Non è la prima volta che lo dico, ma il precoce declino di Antonio Polito è così triste che merita attenzione. Non che abbia mai meritato un Pulitzer, ma insomma, negli anni zero del secolo sembrava uno capace di analisi e aveva pure dato l’illusione, con la presa di posizione sul “riformismo”, di avere delle chance di tipo politico.

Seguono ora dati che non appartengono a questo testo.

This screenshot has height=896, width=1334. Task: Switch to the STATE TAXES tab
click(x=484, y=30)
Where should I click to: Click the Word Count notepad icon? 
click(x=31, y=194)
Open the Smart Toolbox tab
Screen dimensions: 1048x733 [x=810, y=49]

Ma qui, il declino non è paragonabile a quello di un politico: questo è un declino, come dire, fisico. Prendiamo il recentissimo pezzo intitolato “Il buonismo è finito. Ma il cattivismo di Salvini è meglio?”. Polito deve avere, prima di tutto, considerato che l’articolo doveva obbedire alla linea cerchiobottista del Corriere. Cos’è il cerchiobottismo? E’ la regola secondo la quale l’apparenza di obiettività viene dal dare un colpo a sinistra e uno a destra, benché si stia perorando una e una sola delle due cause. L’idea di Polito era, ai suoi occhi, di cartesiana chiarezza: volendo affossare Salvini, si devono fare critiche anche al campo avverso. A quel punto, l’illuminazione: un articolo che contrappone al “buonismo”, odiato da Salvini, qualcosa che sia il suo contrario…vediamo…qui ci vuole immaginazione…ecco! Il “cattivismo”.

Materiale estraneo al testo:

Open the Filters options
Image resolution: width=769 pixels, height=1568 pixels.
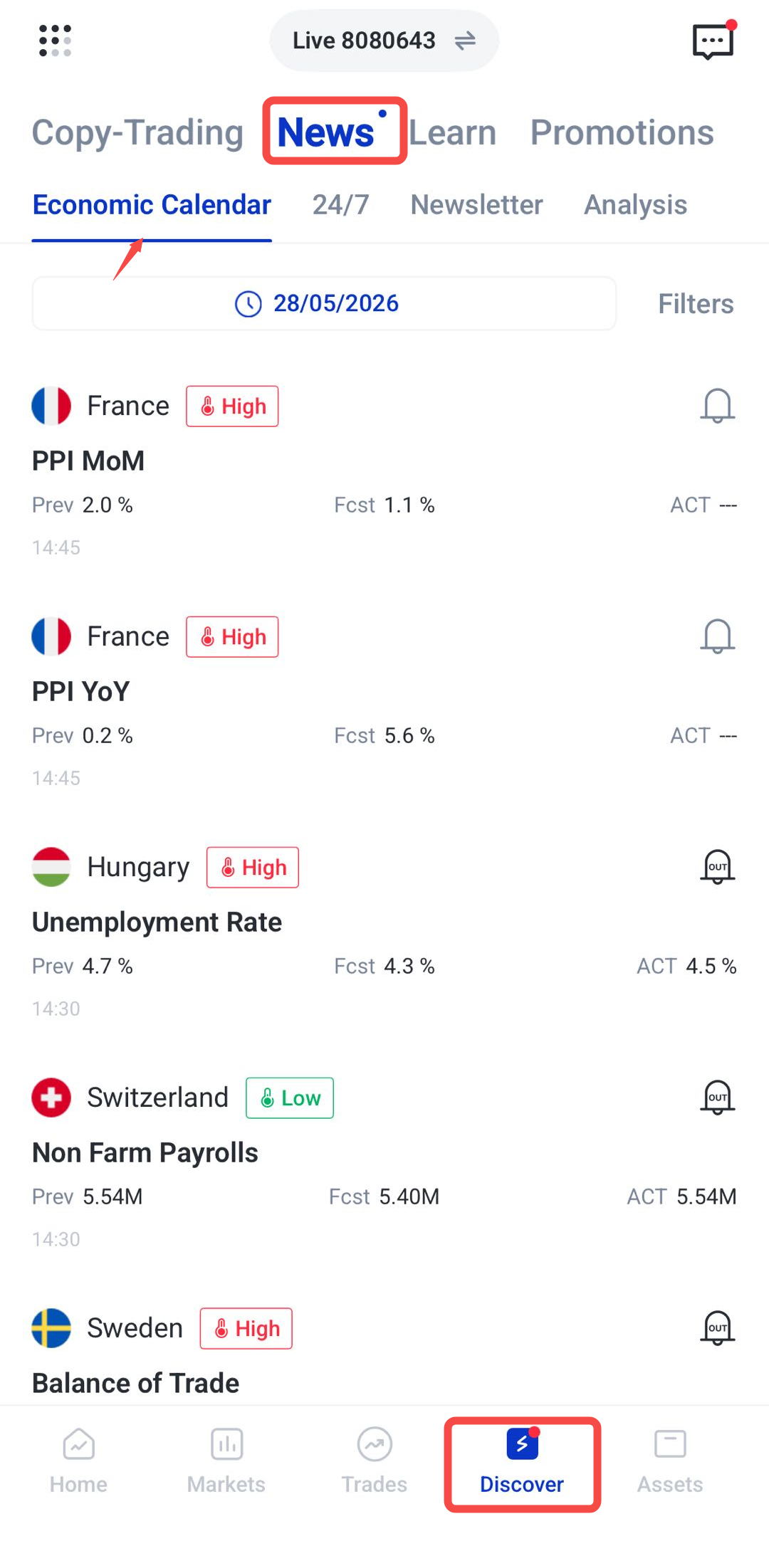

E il povero Polito è partito lancia in resta, con un’articolessa che sarebbe ingeneroso commentare nel dettaglio. Piacerebbe però far notare all’ex-intelligente che “buonista” è definizione ironica, significando “ipocrita che si finge buono”, ossia: “cattivo”. Pertanto, il simmetrico neologismo “cattivista” non può che significare “buono”.